WORK TO COMPLETE → Find every line in the records below that contains the word "Viewport", and copy each of those lines out in full.

* BEGIN RAW RECORDS *

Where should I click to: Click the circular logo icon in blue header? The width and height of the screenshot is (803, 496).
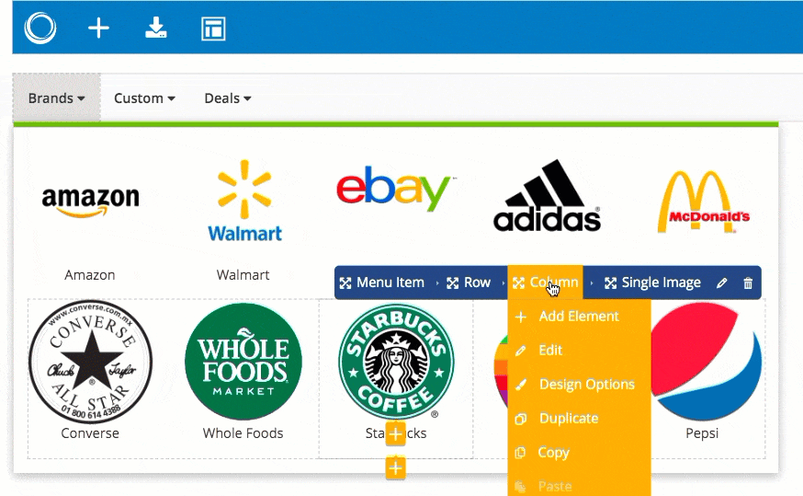(x=40, y=28)
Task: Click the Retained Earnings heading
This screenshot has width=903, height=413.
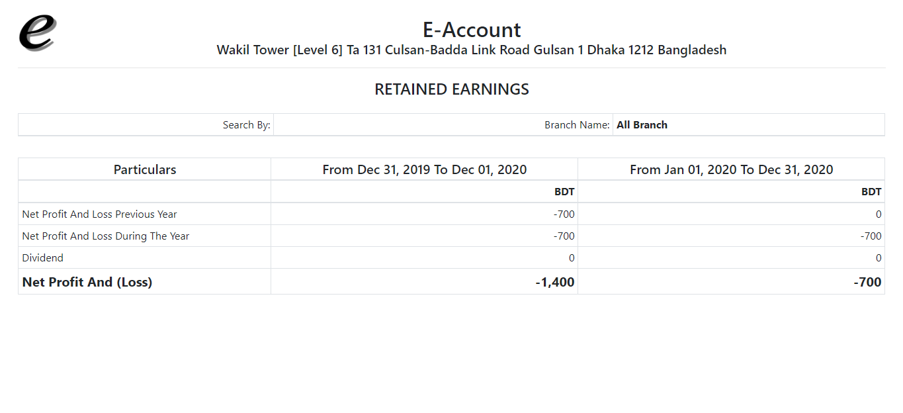Action: 451,89
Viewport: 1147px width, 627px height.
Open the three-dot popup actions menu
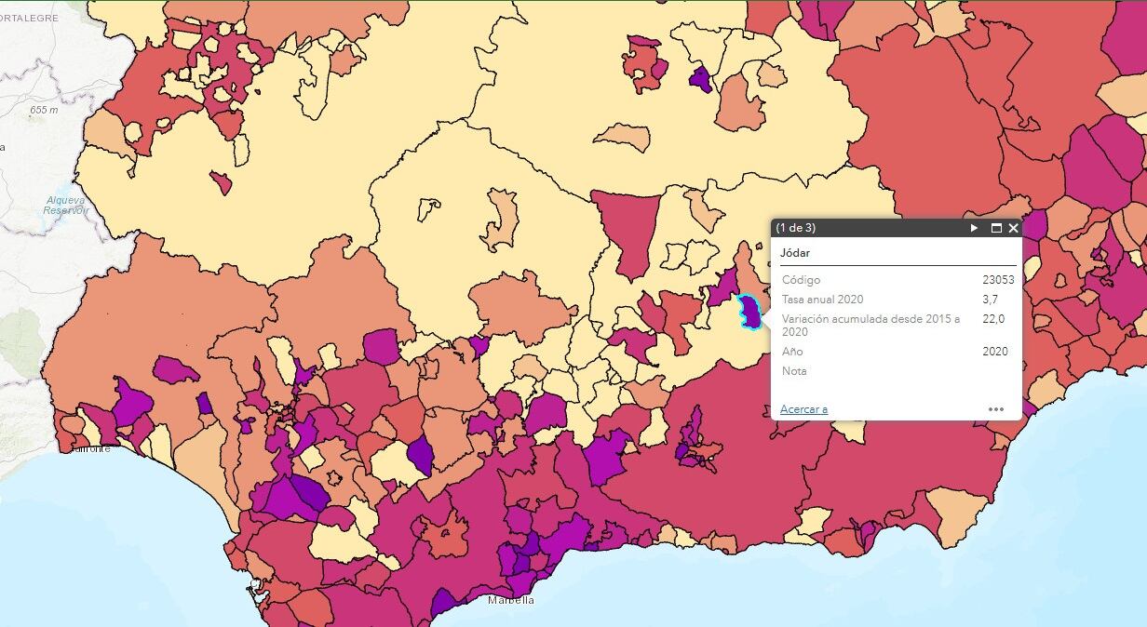pos(996,409)
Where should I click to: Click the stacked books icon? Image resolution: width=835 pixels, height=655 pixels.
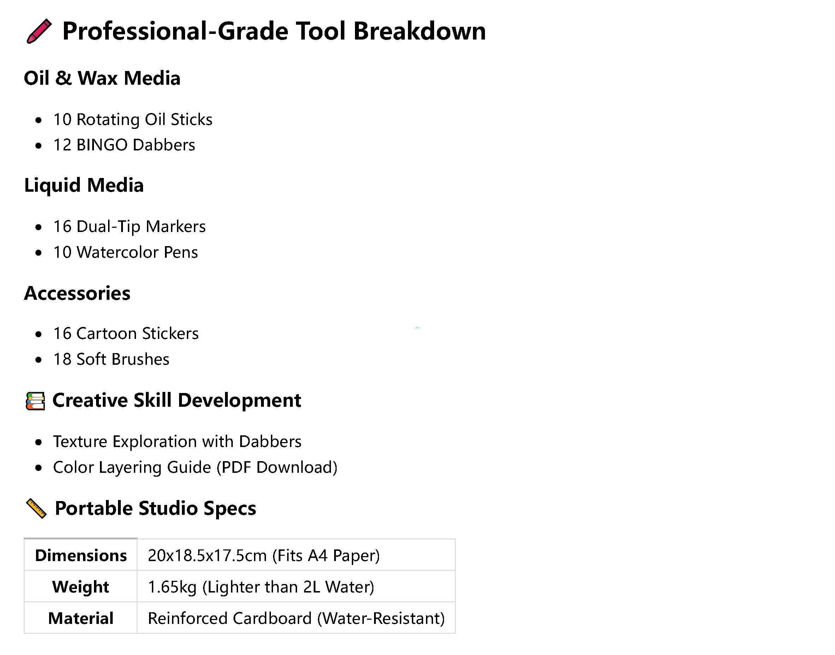click(35, 401)
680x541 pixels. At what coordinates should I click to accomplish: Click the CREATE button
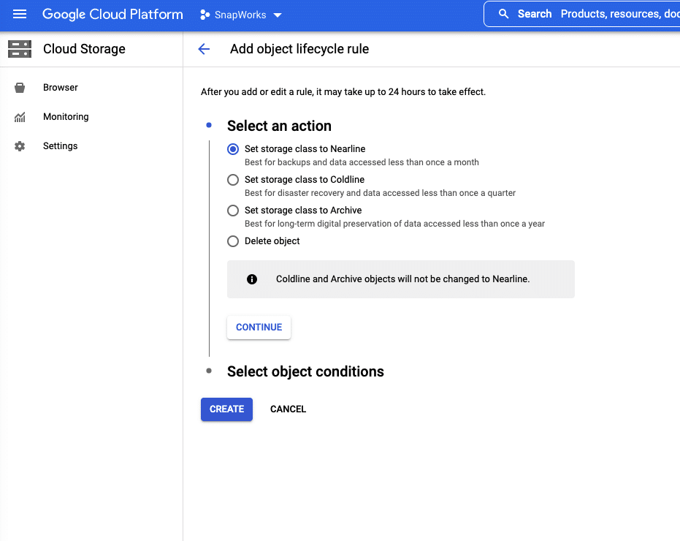(226, 409)
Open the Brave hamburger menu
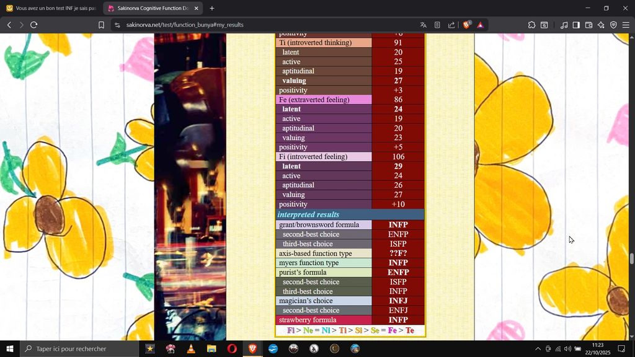The width and height of the screenshot is (635, 357). 626,25
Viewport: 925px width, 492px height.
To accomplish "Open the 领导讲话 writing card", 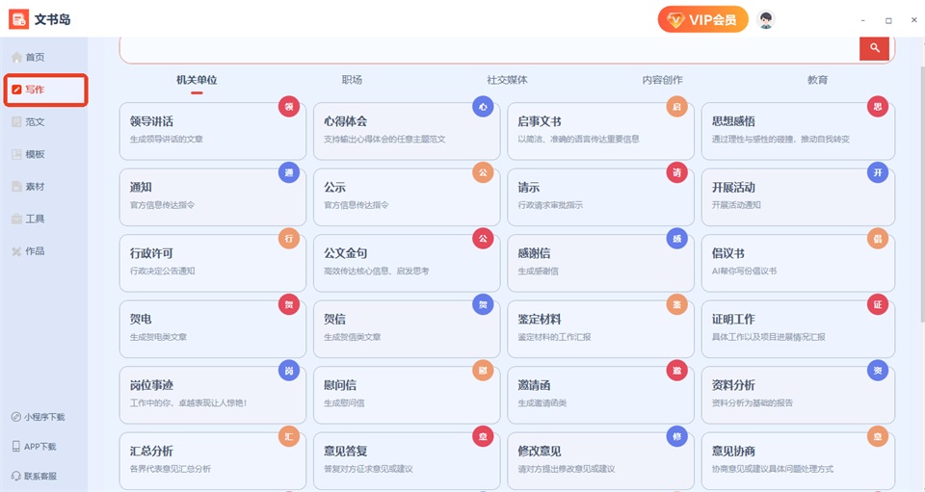I will [x=212, y=131].
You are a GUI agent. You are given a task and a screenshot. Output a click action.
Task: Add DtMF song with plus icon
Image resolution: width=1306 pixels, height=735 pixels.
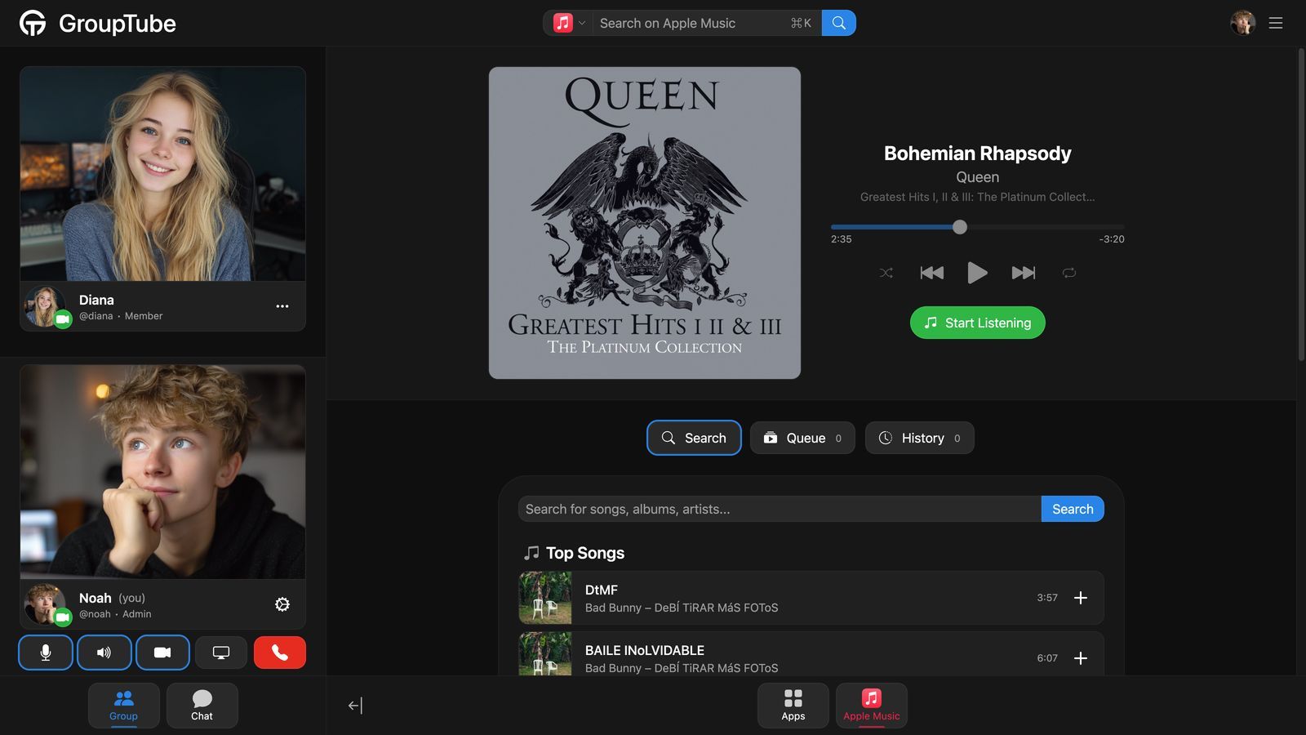1080,598
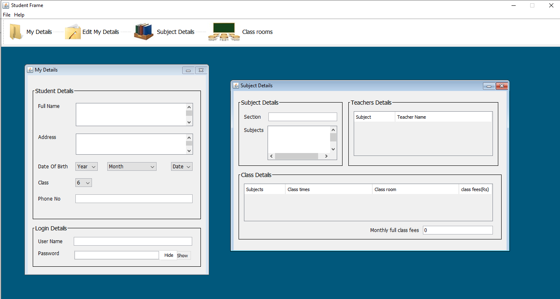Open Subject Details via the books icon
This screenshot has height=299, width=560.
coord(143,31)
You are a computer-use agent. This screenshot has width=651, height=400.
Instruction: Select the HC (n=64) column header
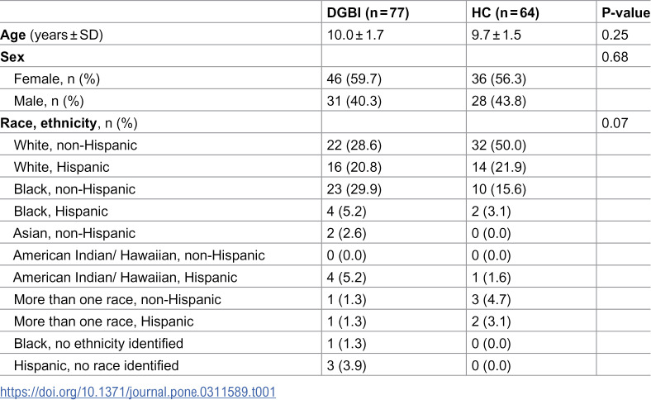click(506, 13)
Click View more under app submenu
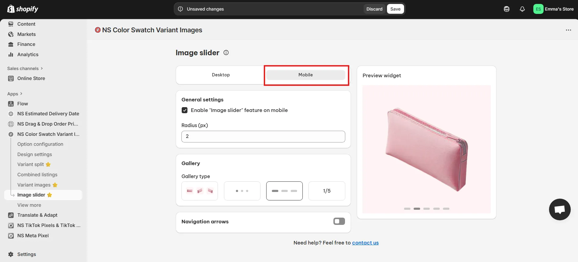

* END RAW RECORDS *

EXERCISE SOLUTION →
Viewport: 1147px width, 627px height.
Viewport: 925px width, 492px height.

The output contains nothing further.